**Task instructions:** Filter the data for lines with the word "computer" and copy those lines.

·····

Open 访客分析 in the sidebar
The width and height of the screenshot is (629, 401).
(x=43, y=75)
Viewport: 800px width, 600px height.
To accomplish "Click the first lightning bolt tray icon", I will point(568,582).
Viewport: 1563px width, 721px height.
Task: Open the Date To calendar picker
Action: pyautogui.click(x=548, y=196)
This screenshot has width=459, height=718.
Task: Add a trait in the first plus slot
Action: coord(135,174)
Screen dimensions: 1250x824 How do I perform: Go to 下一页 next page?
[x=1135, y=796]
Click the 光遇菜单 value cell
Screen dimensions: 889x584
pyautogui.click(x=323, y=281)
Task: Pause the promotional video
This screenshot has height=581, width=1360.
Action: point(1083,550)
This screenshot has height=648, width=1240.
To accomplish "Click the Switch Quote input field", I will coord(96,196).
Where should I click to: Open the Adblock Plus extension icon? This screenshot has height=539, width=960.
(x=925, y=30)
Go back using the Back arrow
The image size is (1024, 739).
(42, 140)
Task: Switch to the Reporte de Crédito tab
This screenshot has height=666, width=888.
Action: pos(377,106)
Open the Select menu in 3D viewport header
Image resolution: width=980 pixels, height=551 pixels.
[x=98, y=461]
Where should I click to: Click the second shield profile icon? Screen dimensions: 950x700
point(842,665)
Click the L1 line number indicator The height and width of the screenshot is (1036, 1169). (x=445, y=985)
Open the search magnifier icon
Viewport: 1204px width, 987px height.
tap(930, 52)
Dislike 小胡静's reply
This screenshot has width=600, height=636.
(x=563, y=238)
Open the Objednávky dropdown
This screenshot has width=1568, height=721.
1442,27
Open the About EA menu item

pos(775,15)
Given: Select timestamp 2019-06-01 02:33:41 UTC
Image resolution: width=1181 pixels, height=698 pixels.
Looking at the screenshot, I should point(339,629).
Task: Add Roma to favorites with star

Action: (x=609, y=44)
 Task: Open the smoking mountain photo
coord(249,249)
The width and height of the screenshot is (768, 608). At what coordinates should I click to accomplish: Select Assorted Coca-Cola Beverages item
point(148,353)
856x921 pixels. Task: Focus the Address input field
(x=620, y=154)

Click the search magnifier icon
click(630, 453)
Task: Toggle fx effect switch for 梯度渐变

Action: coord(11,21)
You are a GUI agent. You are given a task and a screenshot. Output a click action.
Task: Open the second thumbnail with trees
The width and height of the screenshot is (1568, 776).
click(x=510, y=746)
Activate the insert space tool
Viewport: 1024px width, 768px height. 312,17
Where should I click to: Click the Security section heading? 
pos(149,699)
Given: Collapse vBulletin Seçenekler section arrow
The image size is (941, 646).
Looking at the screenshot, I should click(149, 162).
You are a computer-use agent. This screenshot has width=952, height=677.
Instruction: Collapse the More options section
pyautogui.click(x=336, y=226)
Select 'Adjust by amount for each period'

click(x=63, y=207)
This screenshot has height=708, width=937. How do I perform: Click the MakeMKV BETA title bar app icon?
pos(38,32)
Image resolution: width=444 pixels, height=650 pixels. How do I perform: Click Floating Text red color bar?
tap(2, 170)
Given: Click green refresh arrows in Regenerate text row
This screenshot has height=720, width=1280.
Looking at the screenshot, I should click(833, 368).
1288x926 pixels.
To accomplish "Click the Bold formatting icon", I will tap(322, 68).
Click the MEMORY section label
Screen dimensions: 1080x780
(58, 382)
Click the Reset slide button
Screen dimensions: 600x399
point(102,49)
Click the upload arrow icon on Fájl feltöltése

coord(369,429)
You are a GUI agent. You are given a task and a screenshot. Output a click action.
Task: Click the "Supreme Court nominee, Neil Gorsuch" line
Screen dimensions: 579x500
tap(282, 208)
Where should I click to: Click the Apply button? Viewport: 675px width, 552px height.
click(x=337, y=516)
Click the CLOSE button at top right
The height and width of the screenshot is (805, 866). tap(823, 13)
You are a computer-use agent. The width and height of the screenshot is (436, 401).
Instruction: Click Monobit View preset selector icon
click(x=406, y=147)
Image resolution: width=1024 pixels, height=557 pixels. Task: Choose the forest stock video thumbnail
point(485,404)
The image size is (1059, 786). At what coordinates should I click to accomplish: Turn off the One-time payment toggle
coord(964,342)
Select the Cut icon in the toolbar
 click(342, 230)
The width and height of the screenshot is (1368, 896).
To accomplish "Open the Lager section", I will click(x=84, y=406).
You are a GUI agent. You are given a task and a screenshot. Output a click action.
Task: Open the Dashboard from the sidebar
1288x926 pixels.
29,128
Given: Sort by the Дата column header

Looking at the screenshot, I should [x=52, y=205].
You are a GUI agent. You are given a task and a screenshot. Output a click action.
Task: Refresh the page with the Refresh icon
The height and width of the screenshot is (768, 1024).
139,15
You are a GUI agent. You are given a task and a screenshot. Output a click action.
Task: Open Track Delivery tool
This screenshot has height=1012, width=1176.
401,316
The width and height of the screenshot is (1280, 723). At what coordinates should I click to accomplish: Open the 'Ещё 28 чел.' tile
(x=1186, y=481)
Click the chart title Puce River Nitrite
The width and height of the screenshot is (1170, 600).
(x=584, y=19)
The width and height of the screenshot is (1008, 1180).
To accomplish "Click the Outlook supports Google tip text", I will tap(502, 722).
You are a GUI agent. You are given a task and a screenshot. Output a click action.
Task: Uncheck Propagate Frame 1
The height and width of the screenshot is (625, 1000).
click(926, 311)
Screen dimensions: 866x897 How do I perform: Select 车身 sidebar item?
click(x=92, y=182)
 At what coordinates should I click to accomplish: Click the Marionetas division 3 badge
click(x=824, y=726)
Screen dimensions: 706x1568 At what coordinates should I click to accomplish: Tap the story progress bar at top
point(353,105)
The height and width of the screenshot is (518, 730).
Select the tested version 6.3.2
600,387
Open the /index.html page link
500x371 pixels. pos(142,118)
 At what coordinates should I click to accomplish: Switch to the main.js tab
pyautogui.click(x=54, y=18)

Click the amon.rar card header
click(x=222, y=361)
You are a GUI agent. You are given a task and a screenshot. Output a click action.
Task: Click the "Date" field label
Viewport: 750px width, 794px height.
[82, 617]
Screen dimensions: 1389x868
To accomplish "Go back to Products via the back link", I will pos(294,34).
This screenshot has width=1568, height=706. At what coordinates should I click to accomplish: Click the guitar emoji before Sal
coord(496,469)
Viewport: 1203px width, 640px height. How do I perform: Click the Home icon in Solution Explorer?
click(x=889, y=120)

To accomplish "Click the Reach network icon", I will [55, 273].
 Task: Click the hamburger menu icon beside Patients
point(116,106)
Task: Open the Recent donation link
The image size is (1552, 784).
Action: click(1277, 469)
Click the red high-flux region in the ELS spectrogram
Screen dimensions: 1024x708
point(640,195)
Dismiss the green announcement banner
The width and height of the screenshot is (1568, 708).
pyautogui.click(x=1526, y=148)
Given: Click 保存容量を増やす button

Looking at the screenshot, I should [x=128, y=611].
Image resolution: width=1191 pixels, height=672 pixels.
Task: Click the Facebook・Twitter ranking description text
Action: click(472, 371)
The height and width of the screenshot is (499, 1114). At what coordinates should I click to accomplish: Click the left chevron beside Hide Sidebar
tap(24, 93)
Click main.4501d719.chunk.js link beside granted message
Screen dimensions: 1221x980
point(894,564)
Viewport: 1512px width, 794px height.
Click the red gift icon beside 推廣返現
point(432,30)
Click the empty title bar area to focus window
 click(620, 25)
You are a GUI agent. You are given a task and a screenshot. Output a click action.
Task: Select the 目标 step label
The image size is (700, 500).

·····

**Result:**
You are a computer-use agent. This screenshot has width=952, height=677.
You are a computer-use agent. The width and height of the screenshot is (436, 401).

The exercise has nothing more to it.